Il aurait suffi de si peu. Que nous gardions le goût des mûres sur le bout de la langue plus longtemps que l'été, que nous croyions à l'intuition de l'aube disant la couleur du crépuscule, que nous écoutions d'une attention plus soutenue les leçons des anciens.

Nous avons laissé passer les calendriers, les uns après les autres, sans les mastiquer jusqu'au bout. Nous avons couru plus vite et filé le paysage. Nous voulions moissonner avant que de semer.
Il était trop trop tôt pour bien agir. Nous regardions demain et nous pleurions hier, quand un sourire d'enfant nous offrait la lumière dans l'instant. Autruche ou feu d'artifice, nous étions ailleurs. Le film avalait la photo.
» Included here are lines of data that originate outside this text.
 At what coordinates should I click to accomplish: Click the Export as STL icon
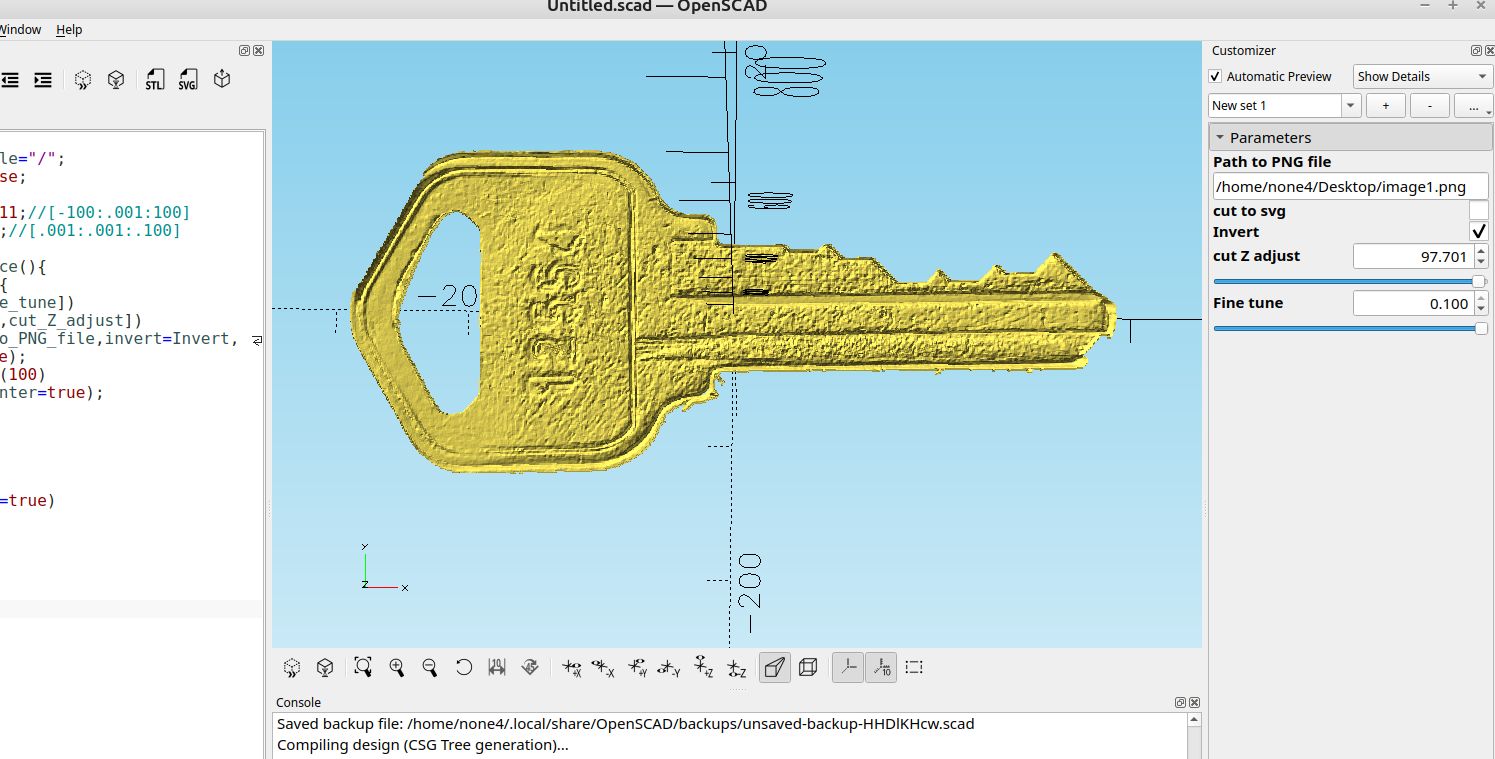click(154, 80)
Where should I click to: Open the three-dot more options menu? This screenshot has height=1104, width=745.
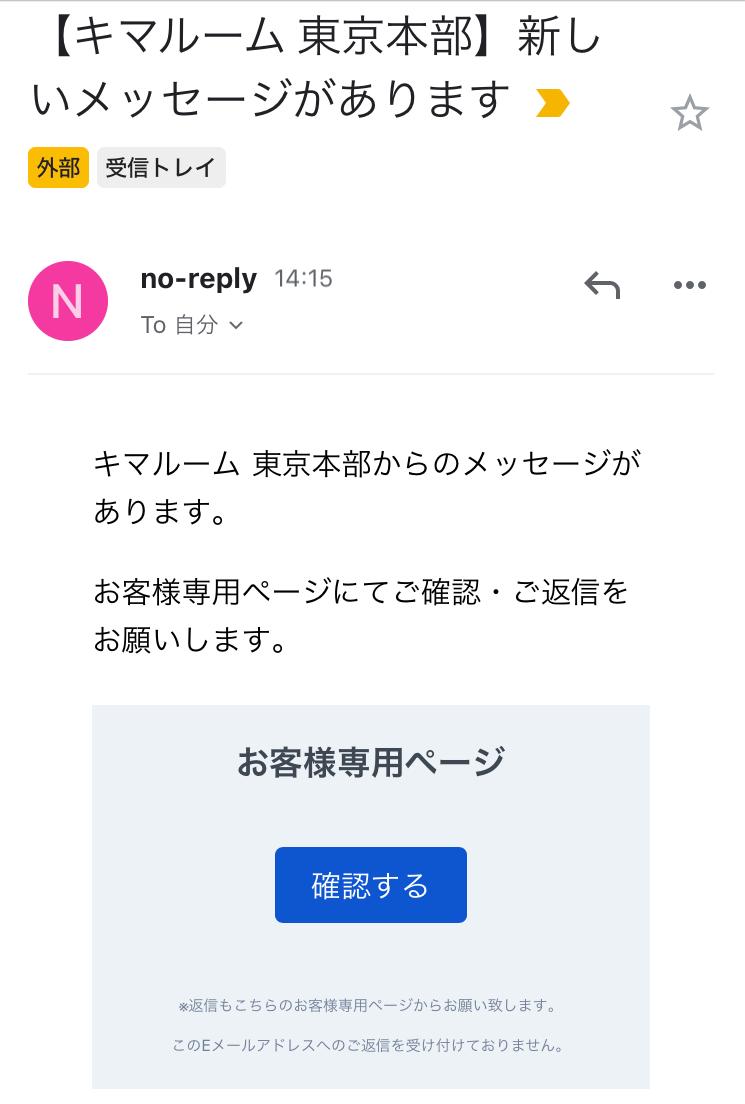click(x=689, y=285)
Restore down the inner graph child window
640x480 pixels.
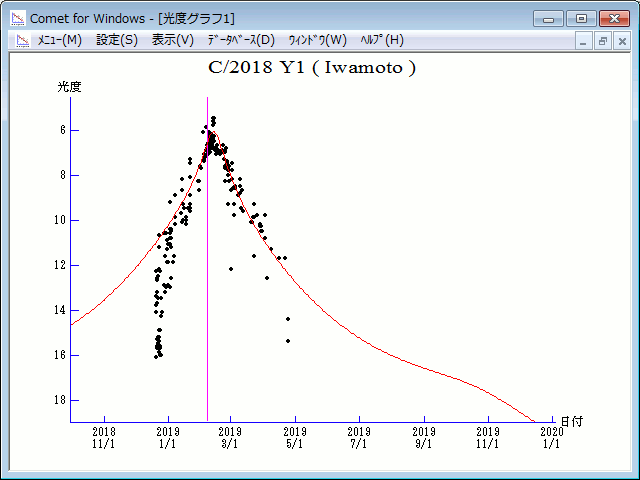click(603, 41)
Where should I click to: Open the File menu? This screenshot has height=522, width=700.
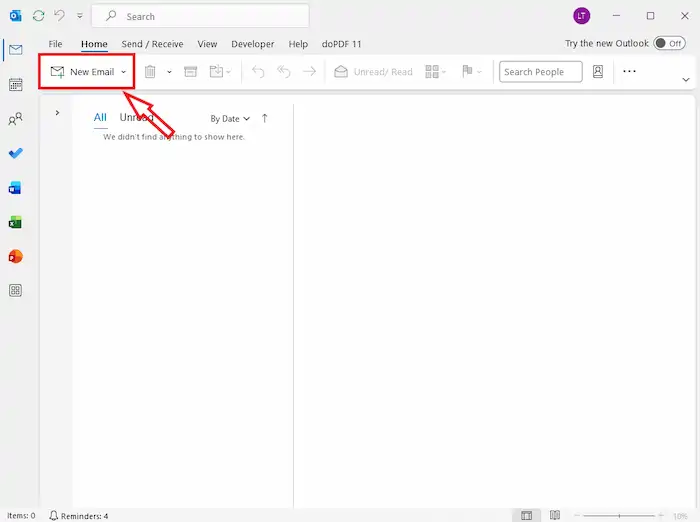click(55, 44)
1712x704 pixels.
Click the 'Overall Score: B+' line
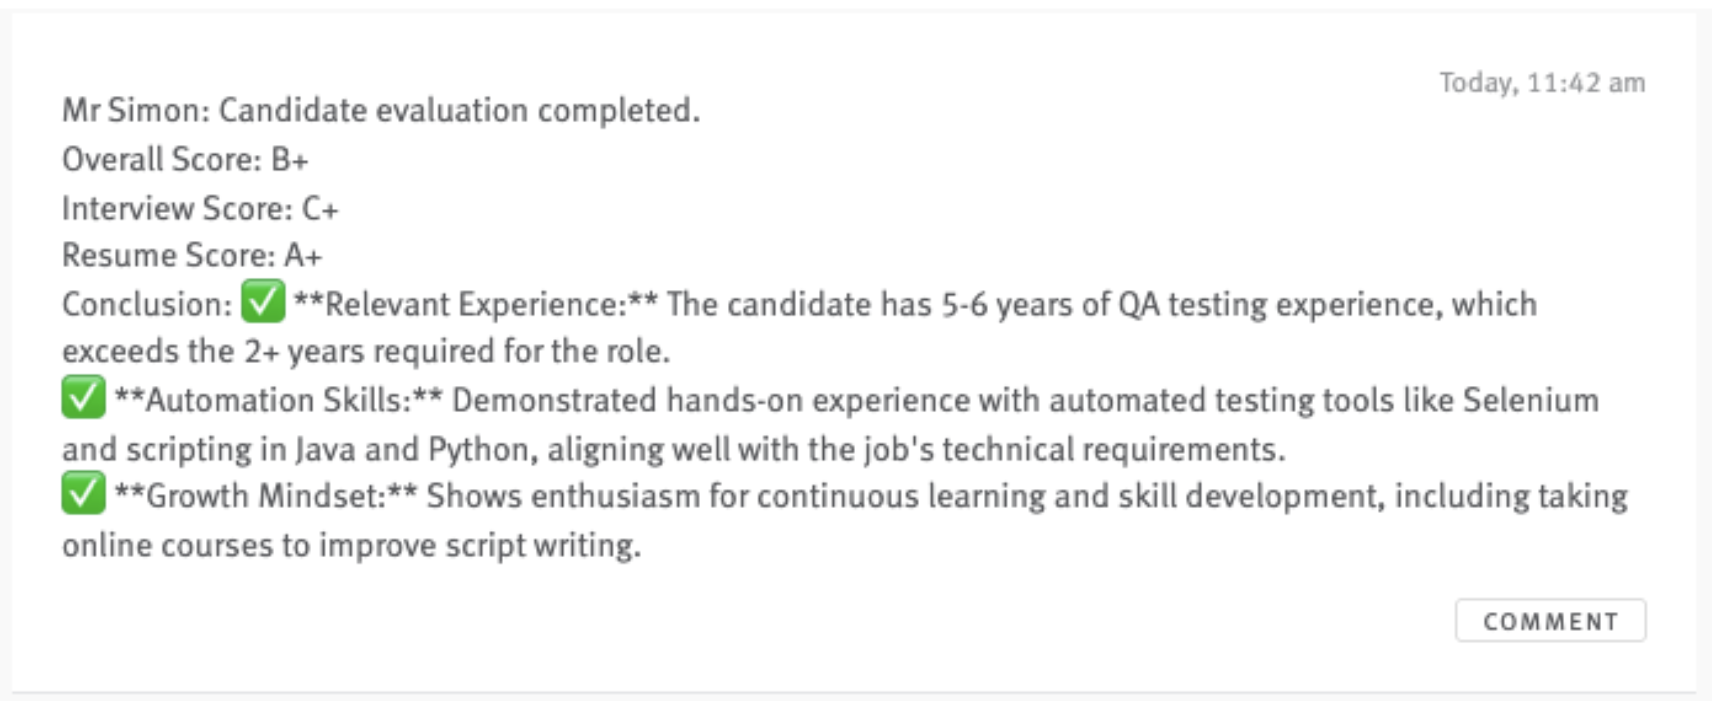point(185,159)
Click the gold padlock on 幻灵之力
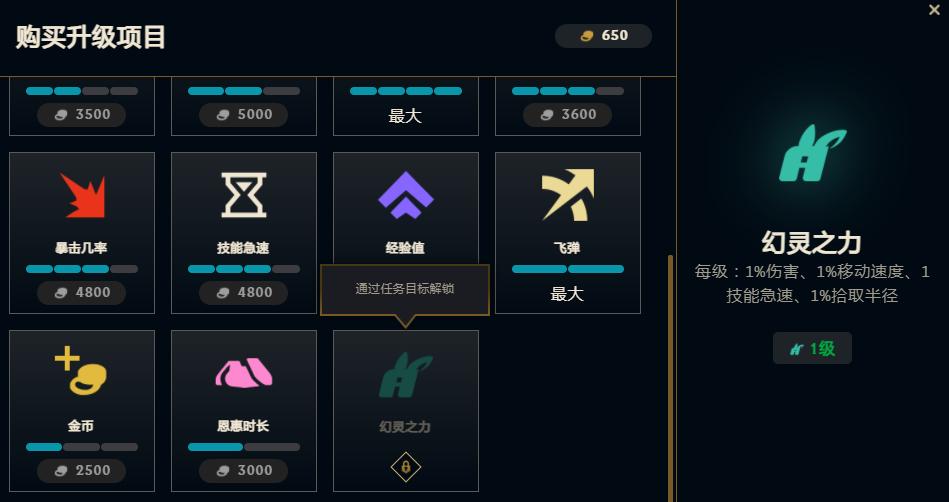The width and height of the screenshot is (949, 502). [406, 467]
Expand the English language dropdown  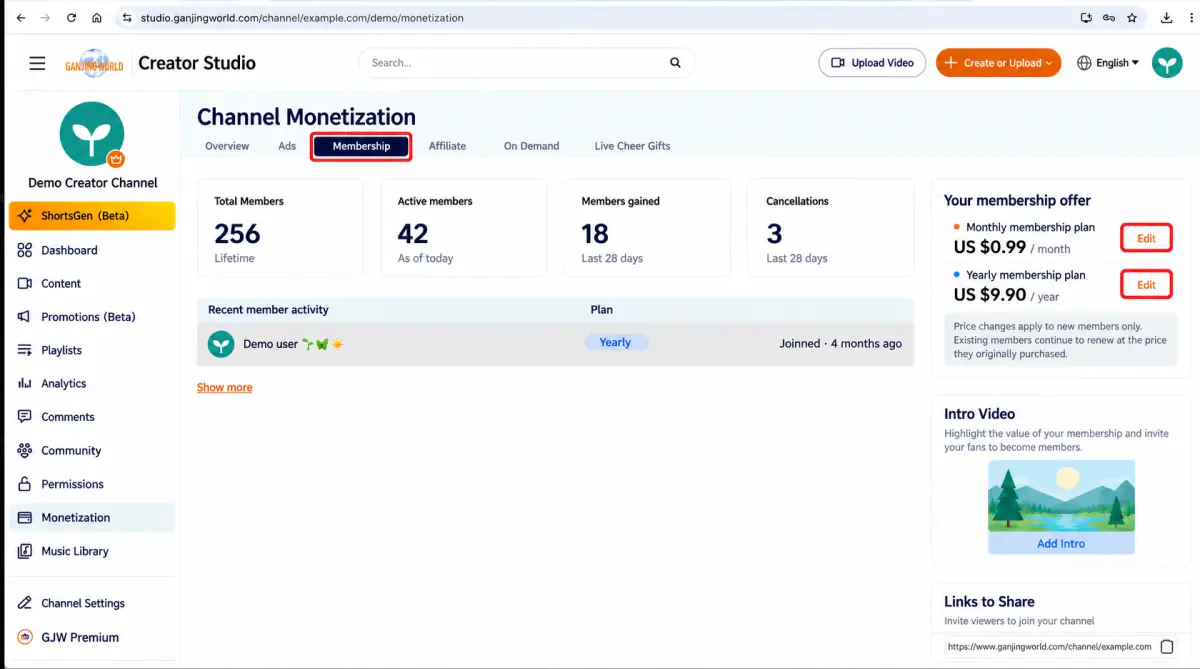[1108, 63]
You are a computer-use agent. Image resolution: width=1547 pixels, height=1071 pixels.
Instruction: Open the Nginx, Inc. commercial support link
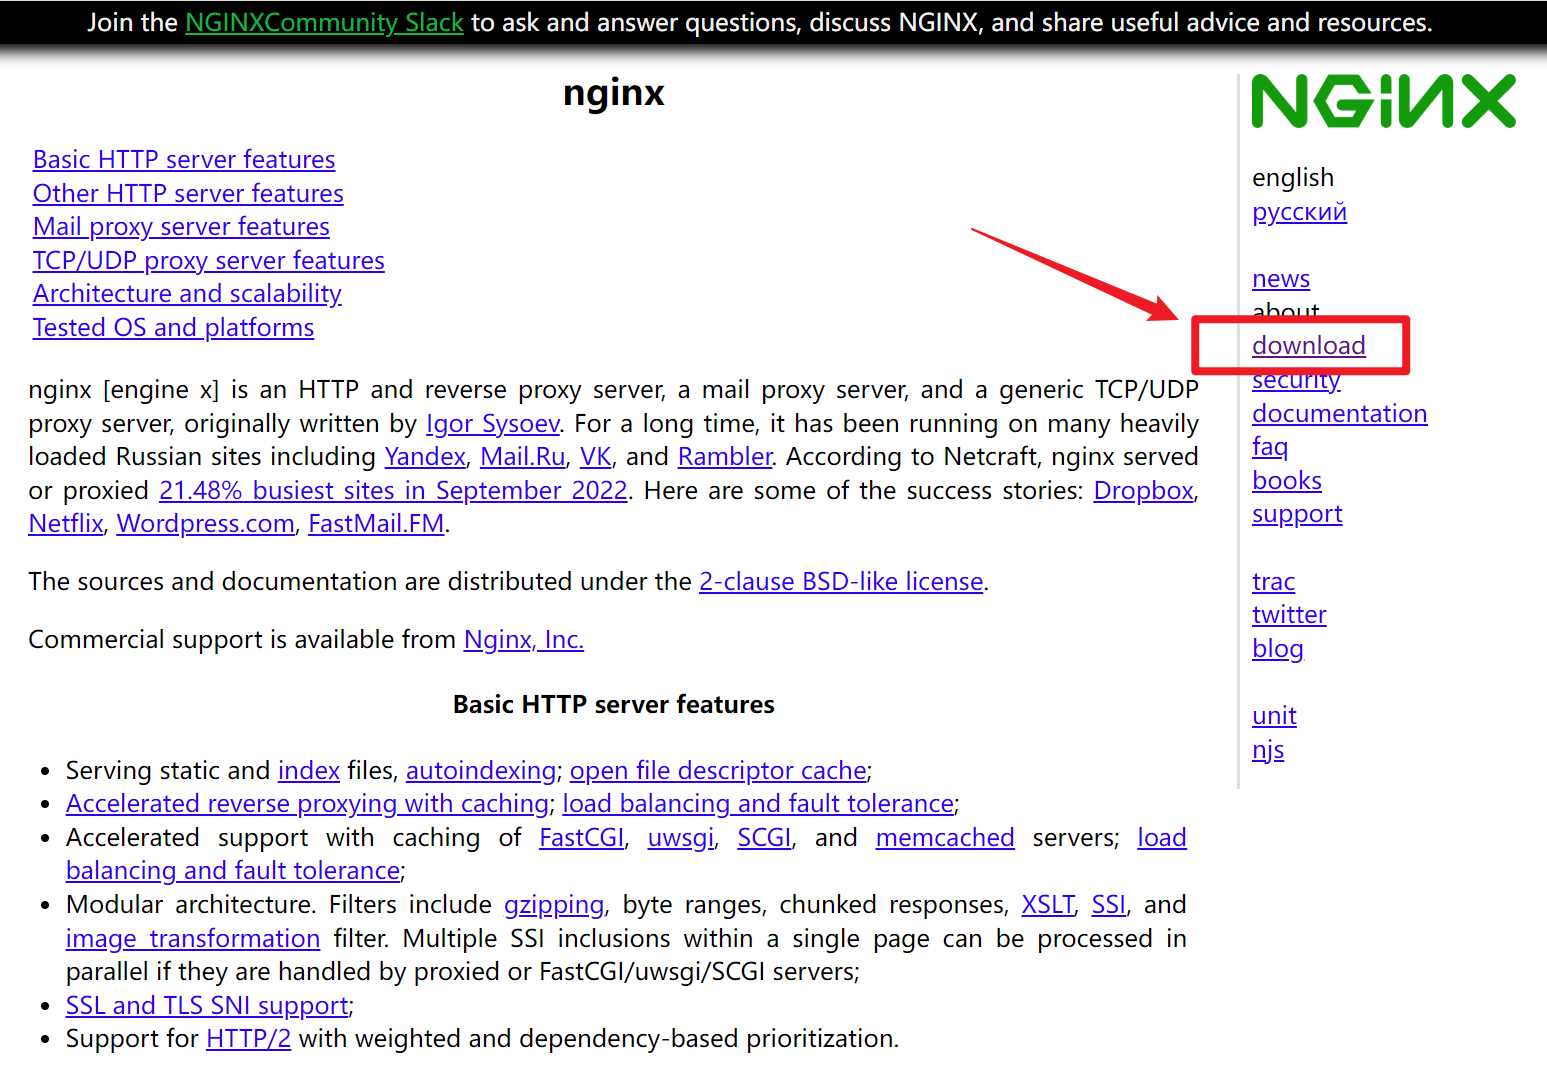coord(523,639)
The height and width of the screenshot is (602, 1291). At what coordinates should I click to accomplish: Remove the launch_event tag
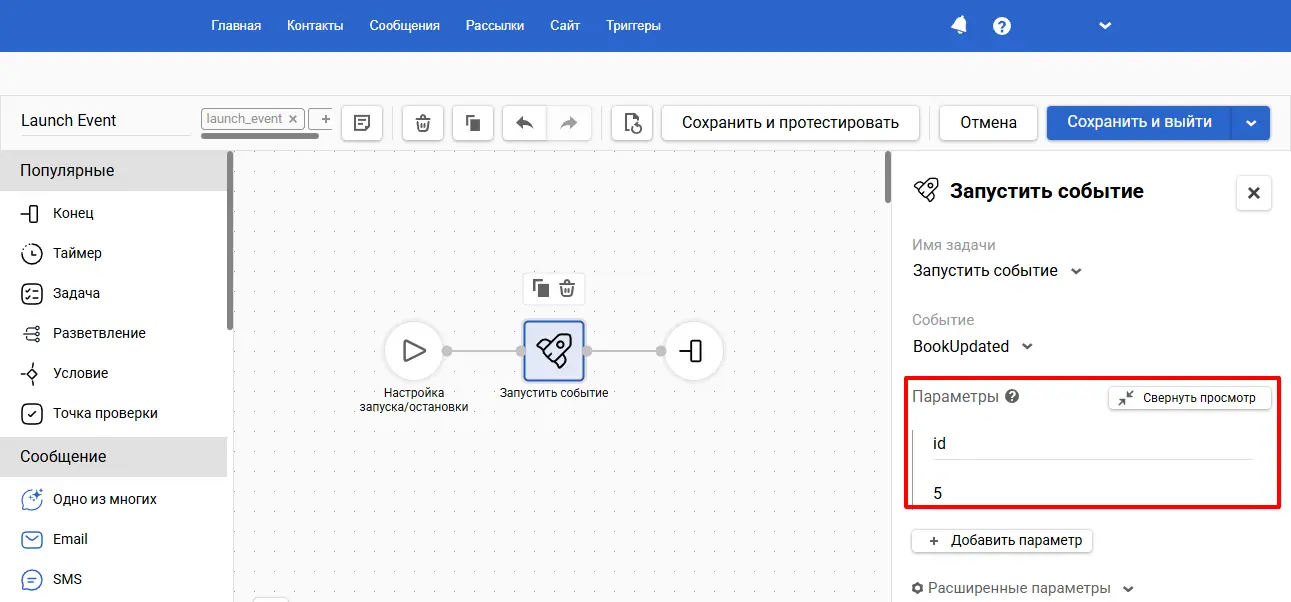pos(293,119)
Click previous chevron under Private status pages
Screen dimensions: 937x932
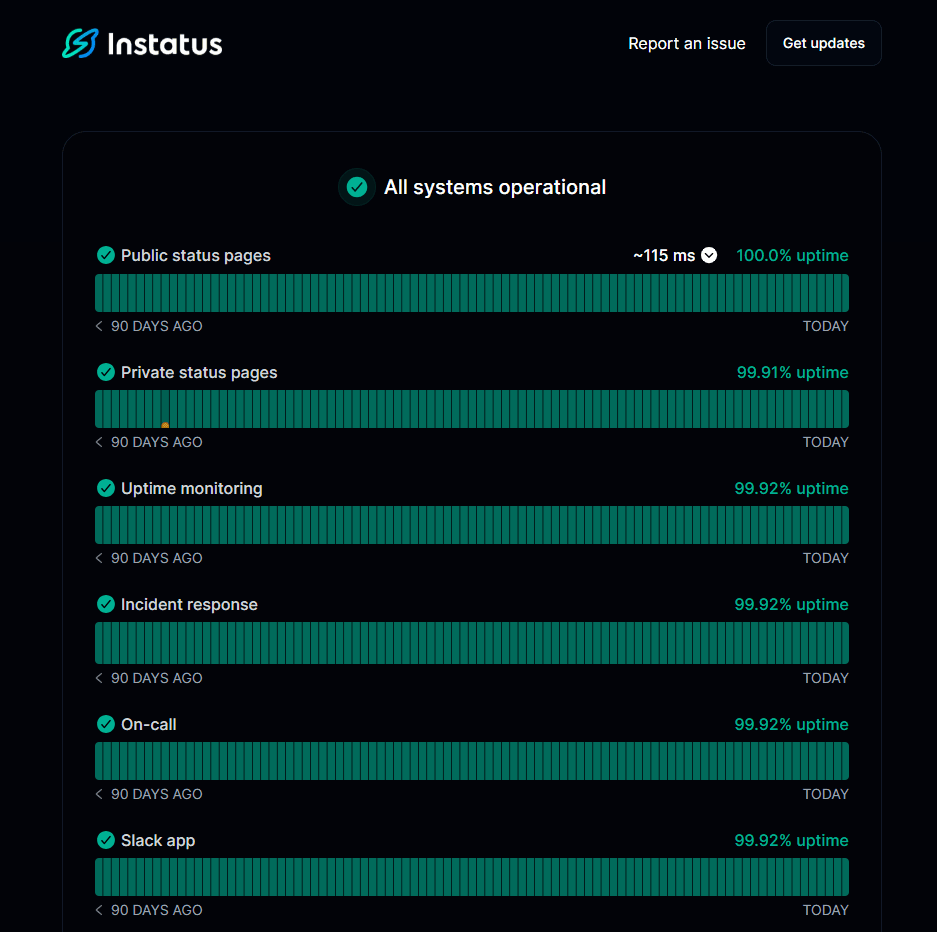(99, 442)
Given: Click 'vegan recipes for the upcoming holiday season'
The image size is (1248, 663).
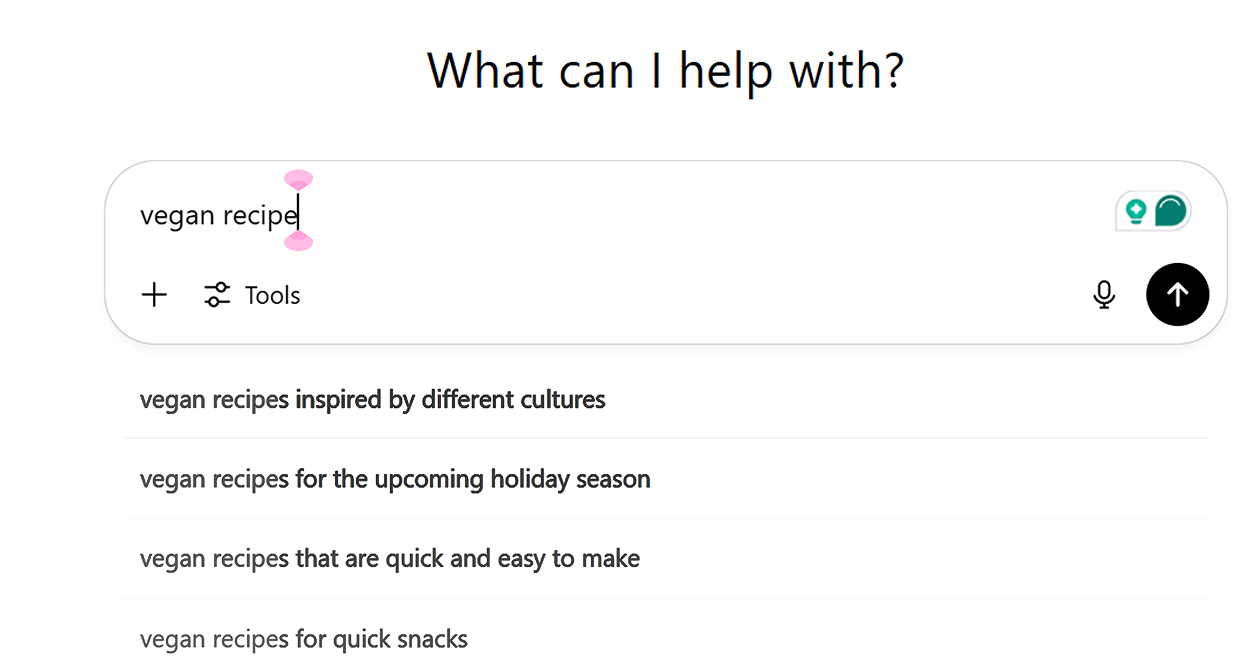Looking at the screenshot, I should click(395, 478).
Nous ne nous sommes pas vus passer sur le mouvement, pressés et oppressés. Nous avons cédé du terrain de temps. Nous avons couru si vite de l'entrée au dessert que nous digérons mal. A vouloir fuir la nostalgie, nous avons agrandi les enjambées et à vouloir freiner la vitesse, nous avons fixé nos chaînes. Pendant ce temps-là, les enfants poussent et les plaisirs se suicident. Le présent se corne et s'évanouit, fripé aussitôt qu'il éclot.

A la vitesse de l'eau qui s'évapore sur la margelle brûlée par un soleil solsticial, nous avons regardé l'heure tourner sur l'horizon. Soufflés dans le dos, aspirés par l'avant, nous n'avons pas réussi à vivre sans ralentir ni accélérer. L'aiguille tient mal le zénith. Sitôt fixée par l'oeil, elle vacille. L'aimant n'a que deux fonctions et nos muscles sont fragiles.

Les immobilismes et les fulgurances ont nourri nos souvenirs. C'est triste et c'est beau. Cependant, j'entends le temps me souffler que tout est pour le mieux.